What to work on: Each line of the records is to be copied verbatim.

Material supplied:
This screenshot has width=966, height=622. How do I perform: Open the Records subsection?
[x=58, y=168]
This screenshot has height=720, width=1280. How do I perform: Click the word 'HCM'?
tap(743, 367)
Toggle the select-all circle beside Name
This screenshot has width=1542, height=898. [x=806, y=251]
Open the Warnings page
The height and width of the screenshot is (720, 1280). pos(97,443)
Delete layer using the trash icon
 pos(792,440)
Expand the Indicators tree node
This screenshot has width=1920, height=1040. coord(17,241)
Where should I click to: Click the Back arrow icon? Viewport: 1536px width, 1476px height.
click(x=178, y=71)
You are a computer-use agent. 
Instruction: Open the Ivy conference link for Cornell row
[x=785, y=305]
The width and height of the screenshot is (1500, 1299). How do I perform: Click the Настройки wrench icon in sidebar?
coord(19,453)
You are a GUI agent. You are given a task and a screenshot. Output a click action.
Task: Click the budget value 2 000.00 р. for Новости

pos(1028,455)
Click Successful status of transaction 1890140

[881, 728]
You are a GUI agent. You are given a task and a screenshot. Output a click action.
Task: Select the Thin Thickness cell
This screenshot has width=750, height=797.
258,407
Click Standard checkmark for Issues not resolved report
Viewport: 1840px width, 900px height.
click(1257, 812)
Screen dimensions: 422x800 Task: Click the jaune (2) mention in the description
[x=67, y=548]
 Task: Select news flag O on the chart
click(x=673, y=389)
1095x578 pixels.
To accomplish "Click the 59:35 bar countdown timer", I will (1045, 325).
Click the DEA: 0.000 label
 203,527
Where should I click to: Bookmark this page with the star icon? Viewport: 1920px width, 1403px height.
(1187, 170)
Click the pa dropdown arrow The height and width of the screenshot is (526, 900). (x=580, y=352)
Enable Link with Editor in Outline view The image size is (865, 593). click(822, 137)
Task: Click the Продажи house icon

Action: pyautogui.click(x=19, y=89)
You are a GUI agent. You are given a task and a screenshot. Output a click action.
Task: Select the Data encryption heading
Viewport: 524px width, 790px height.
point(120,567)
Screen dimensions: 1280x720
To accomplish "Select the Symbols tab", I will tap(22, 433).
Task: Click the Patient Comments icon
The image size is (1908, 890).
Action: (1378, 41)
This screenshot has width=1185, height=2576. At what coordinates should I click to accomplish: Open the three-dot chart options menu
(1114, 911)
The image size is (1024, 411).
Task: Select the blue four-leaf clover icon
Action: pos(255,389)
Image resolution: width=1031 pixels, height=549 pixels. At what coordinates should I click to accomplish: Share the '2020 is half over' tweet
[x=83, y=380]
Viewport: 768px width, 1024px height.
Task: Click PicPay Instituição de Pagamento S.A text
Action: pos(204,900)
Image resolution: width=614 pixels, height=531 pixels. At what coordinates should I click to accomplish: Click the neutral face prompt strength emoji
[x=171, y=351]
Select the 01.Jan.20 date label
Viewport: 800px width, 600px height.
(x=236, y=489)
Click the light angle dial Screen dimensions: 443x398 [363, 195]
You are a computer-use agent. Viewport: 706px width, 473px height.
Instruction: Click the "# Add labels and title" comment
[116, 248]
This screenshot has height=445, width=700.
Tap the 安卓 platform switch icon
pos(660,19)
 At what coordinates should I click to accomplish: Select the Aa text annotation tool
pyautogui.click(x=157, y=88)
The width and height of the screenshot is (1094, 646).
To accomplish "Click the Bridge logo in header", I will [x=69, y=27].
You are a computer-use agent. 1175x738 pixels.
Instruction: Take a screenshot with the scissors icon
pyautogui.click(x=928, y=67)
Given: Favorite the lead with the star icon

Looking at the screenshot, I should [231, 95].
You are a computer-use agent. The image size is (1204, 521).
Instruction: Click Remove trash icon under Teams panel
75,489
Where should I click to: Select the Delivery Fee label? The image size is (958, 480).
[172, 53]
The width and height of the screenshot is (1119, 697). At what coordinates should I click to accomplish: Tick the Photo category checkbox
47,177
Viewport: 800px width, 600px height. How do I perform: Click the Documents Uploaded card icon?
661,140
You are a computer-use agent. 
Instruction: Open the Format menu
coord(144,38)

Your response:
This screenshot has width=966, height=622. How do I perform: Open the Records subsection?
[x=58, y=168]
This screenshot has height=720, width=1280. How do I perform: Click the word 'HCM'?
tap(743, 367)
Toggle the select-all circle beside Name
This screenshot has width=1542, height=898. [x=806, y=251]
Open the Warnings page
The height and width of the screenshot is (720, 1280). pos(97,443)
Delete layer using the trash icon
 pos(792,440)
Expand the Indicators tree node
This screenshot has width=1920, height=1040. coord(17,241)
Where should I click to: Click the Back arrow icon? Viewport: 1536px width, 1476px height.
click(x=178, y=71)
You are a computer-use agent. 
Instruction: Open the Ivy conference link for Cornell row
[x=785, y=305]
The width and height of the screenshot is (1500, 1299). How do I perform: Click the Настройки wrench icon in sidebar?
coord(19,453)
You are a GUI agent. You are given a task and a screenshot. Output a click action.
Task: Click the budget value 2 000.00 р. for Новости

pos(1028,455)
Click Successful status of transaction 1890140

[881, 728]
You are a GUI agent. You are given a task and a screenshot. Output a click action.
Task: Select the Thin Thickness cell
This screenshot has width=750, height=797.
258,407
Click Standard checkmark for Issues not resolved report
Viewport: 1840px width, 900px height.
click(1257, 812)
Screen dimensions: 422x800 Task: Click the jaune (2) mention in the description
[x=67, y=548]
 Task: Select news flag O on the chart
click(x=673, y=389)
1095x578 pixels.
To accomplish "Click the 59:35 bar countdown timer", I will (1045, 325).
Click the DEA: 0.000 label
 203,527
Where should I click to: Bookmark this page with the star icon? Viewport: 1920px width, 1403px height.
(1187, 170)
Click the pa dropdown arrow The height and width of the screenshot is (526, 900). (x=580, y=352)
Enable Link with Editor in Outline view The image size is (865, 593). click(822, 137)
Task: Click the Продажи house icon

Action: pyautogui.click(x=19, y=89)
You are a GUI agent. You are given a task and a screenshot. Output a click action.
Task: Select the Data encryption heading
Viewport: 524px width, 790px height.
point(120,567)
Screen dimensions: 1280x720
To accomplish "Select the Symbols tab", I will tap(22, 433).
Task: Click the Patient Comments icon
The image size is (1908, 890).
Action: (1378, 41)
This screenshot has width=1185, height=2576. At what coordinates should I click to accomplish: Open the three-dot chart options menu
(1114, 911)
The image size is (1024, 411).
Task: Select the blue four-leaf clover icon
Action: pos(255,389)
Image resolution: width=1031 pixels, height=549 pixels. At what coordinates should I click to accomplish: Share the '2020 is half over' tweet
[x=83, y=380]
Viewport: 768px width, 1024px height.
Task: Click PicPay Instituição de Pagamento S.A text
Action: pos(204,900)
Image resolution: width=614 pixels, height=531 pixels. At what coordinates should I click to accomplish: Click the neutral face prompt strength emoji
[x=171, y=351]
Select the 01.Jan.20 date label
Viewport: 800px width, 600px height.
(x=236, y=489)
Click the light angle dial Screen dimensions: 443x398 [363, 195]
You are a computer-use agent. Viewport: 706px width, 473px height.
Instruction: Click the "# Add labels and title" comment
[116, 248]
This screenshot has height=445, width=700.
Tap the 安卓 platform switch icon
pos(660,19)
 At what coordinates should I click to accomplish: Select the Aa text annotation tool
pyautogui.click(x=157, y=88)
The width and height of the screenshot is (1094, 646).
To accomplish "Click the Bridge logo in header", I will [x=69, y=27].
You are a computer-use agent. 1175x738 pixels.
Instruction: Take a screenshot with the scissors icon
pyautogui.click(x=928, y=67)
Given: Favorite the lead with the star icon

Looking at the screenshot, I should [231, 95].
You are a computer-use agent. The image size is (1204, 521).
Instruction: Click Remove trash icon under Teams panel
75,489
Where should I click to: Select the Delivery Fee label? The image size is (958, 480).
[172, 53]
The width and height of the screenshot is (1119, 697). At what coordinates should I click to accomplish: Tick the Photo category checkbox
47,177
Viewport: 800px width, 600px height. How do I perform: Click the Documents Uploaded card icon?
661,140
You are a computer-use agent. 
Instruction: Open the Format menu
coord(144,38)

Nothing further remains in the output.